### Trecho do documento

+-------+

Suspendam o porte dos policiais
O episódio grotesco, registrado em cumprimento de mandado de prisão, no qual policiais corriam com suas câmeras para filmar o preso em seu quarto, sendo possível ver um celular se sobrepondo ao outro, para, logo depois, divulgarem os vídeos à imprensa, leva-nos a uma única conclusão: a Lei de Abuso de Autoridade foi tímida.
terça-feira, 7 de julho de 2020
Atualizado às 13:55
Suspendam o porte dos policiais. Não, eu não me refiro ao porte de armas. Refiro-me ao porte de celulares. Deve ser suspenso o porte de celulares por policiais no momento do cumprimento de mandados de prisão e/ou busca e apreensão.
O episódio grotesco, registrado em cumprimento de mandado de prisão, no qual policiais corriam com suas câmeras para filmar o preso em seu quarto, sendo possível ver um celular se sobrepondo ao outro, para, logo depois, divulgarem os vídeos à imprensa, leva-nos a uma única conclusão: a Lei de Abuso de Autoridade foi tímida. O espetáculo persiste.

+-------+

Segundo o artigo sobre o porte de celulares por policiais, em que momento esse porte deveria ser suspenso?

### Dados
+-------+

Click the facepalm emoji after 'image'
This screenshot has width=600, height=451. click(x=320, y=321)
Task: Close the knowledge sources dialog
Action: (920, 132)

+-------+

### Resposta da tarefa
No momento do cumprimento de mandados de prisão e/ou busca e apreensão.